**TEXT BLOCK**:
-- begin --
We can discard the negative solution since it does not make sense in the geometric context of this problem. Hence, we use \begin{align*}x=5.27\end{align*} and we get \begin{align*}\text{short - leg}=5.27, \text{long - leg}=10.27\end{align*} and \begin{align*}\text{hypotenuse}=11.54.\end{align*}

## Solve Real-World Problems Using the Pythagorean Theorem and Its Converse

The Pythagorean Theorem and its converse have many applications for finding lengths and distances.

Example 6

Maria has a rectangular cookie sheet that measures \begin{align*}10 \ inches \times 14 \ inches\end{align*}. Find the length of the diagonal of the cookie sheet.

Solution

1. Draw a sketch.

2. Define variables.

Let \begin{align*}c =\end{align*} length of the diagonal.

3. Write a formula. Use the Pythagorean Theorem

\begin{align*}a^2 + b^2=c^2\end{align*}

4. Solve the equation.
-- end --
**AIM 1**:
Reproduce the Pythagorean Theorem text word for word, from start to finish.

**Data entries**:
-- begin --
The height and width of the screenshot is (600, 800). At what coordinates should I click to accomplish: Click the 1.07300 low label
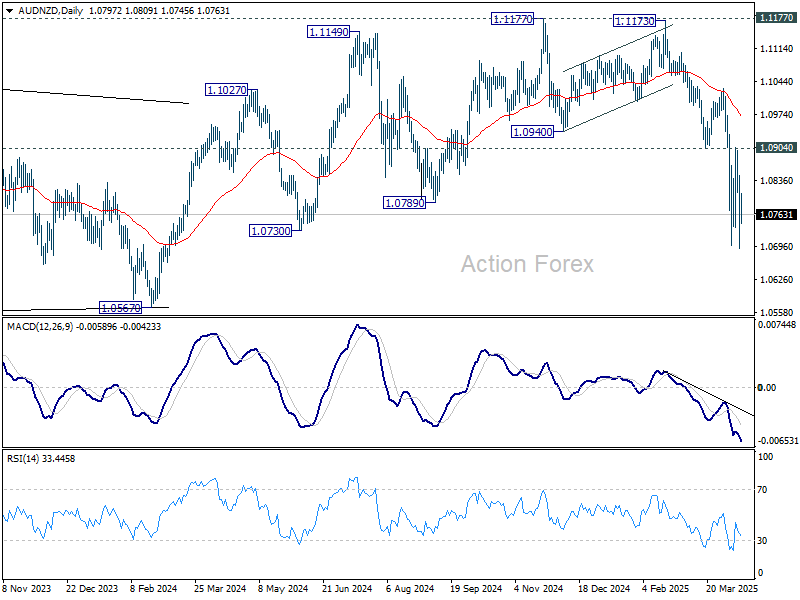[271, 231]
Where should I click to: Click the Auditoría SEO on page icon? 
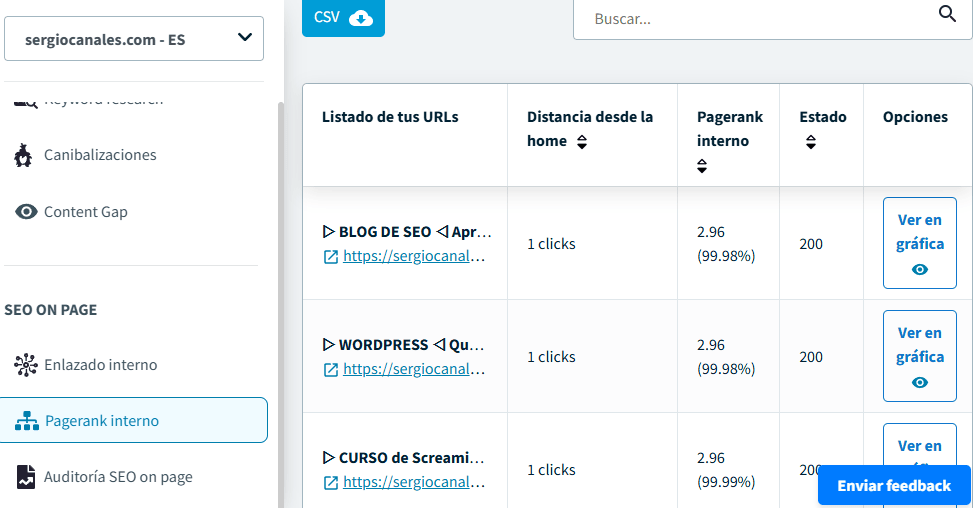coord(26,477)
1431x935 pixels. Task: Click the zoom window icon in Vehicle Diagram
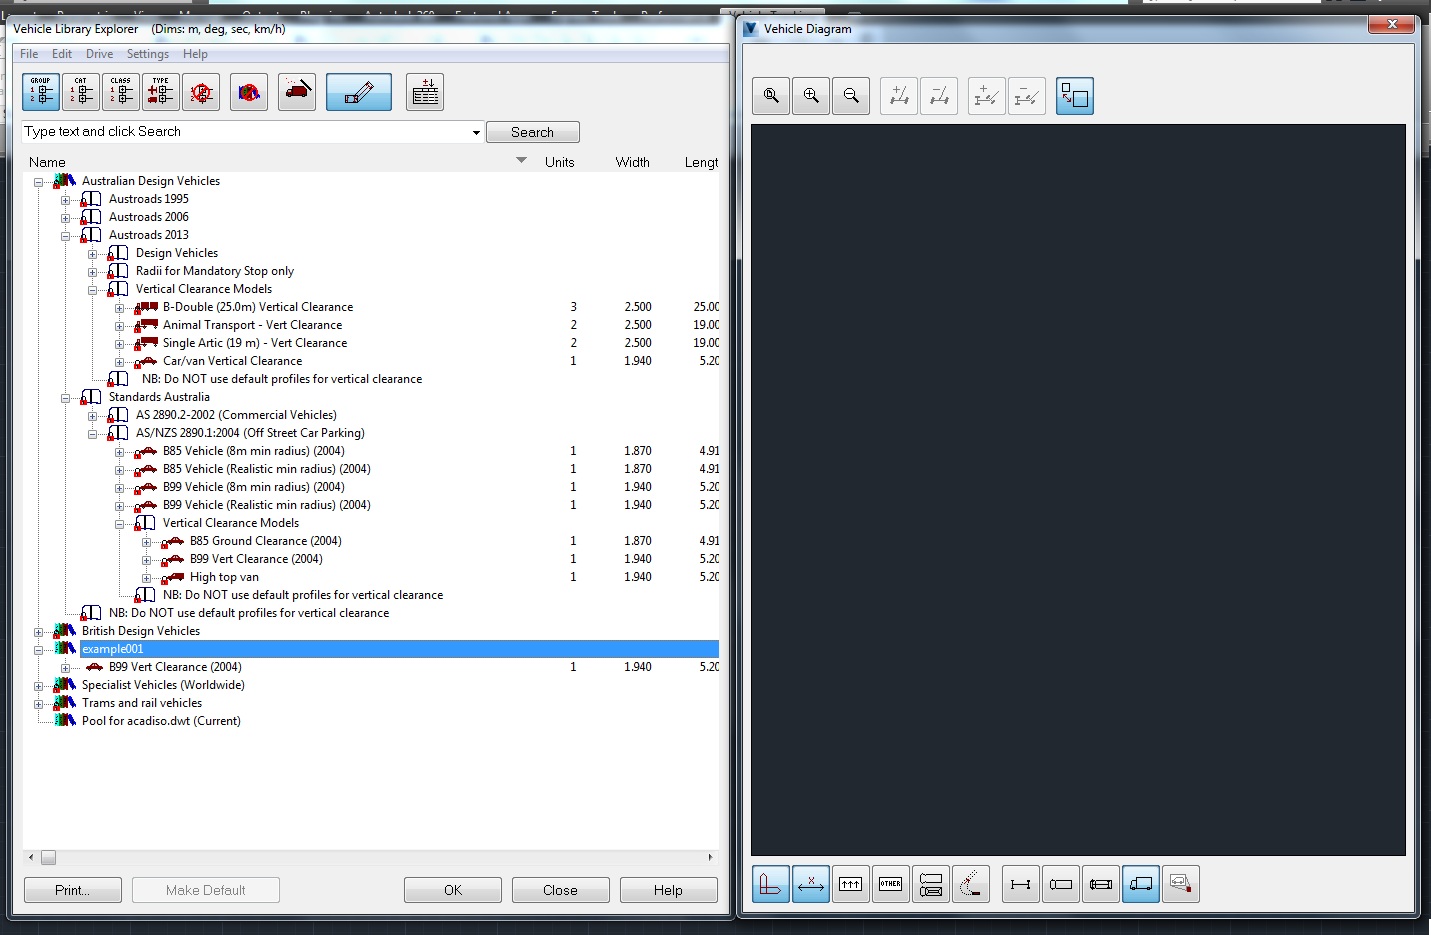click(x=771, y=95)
-- end --
**AIM 2**:
Rewrite the part of the data entries that opens with the line containing "Where should I" and closes with the last data entry, including the requests. Multiply every coordinate in the answers by 2.35 and round each result to a whole number, with halves rounded up, and leave the pictures out.

**RESULT 1**:
We can discard the negative solution since it does not make sense in the geometric context of this problem. Hence, we use \begin{align*}x=5.27\end{align*} and we get \begin{align*}\text{short - leg}=5.27, \text{long - leg}=10.27\end{align*} and \begin{align*}\text{hypotenuse}=11.54.\end{align*}

## Solve Real-World Problems Using the Pythagorean Theorem and Its Converse

The Pythagorean Theorem and its converse have many applications for finding lengths and distances.

Example 6

Maria has a rectangular cookie sheet that measures \begin{align*}10 \ inches \times 14 \ inches\end{align*}. Find the length of the diagonal of the cookie sheet.

Solution

1. Draw a sketch.

2. Define variables.

Let \begin{align*}c =\end{align*} length of the diagonal.

3. Write a formula. Use the Pythagorean Theorem

\begin{align*}a^2 + b^2=c^2\end{align*}

4. Solve the equation.

**RESULT 2**:
Where should I click to: Click the Auditoría SEO on page icon? 
coord(61,1121)
1431x935 pixels. Task: Click the zoom window icon in Vehicle Diagram
click(x=1812, y=223)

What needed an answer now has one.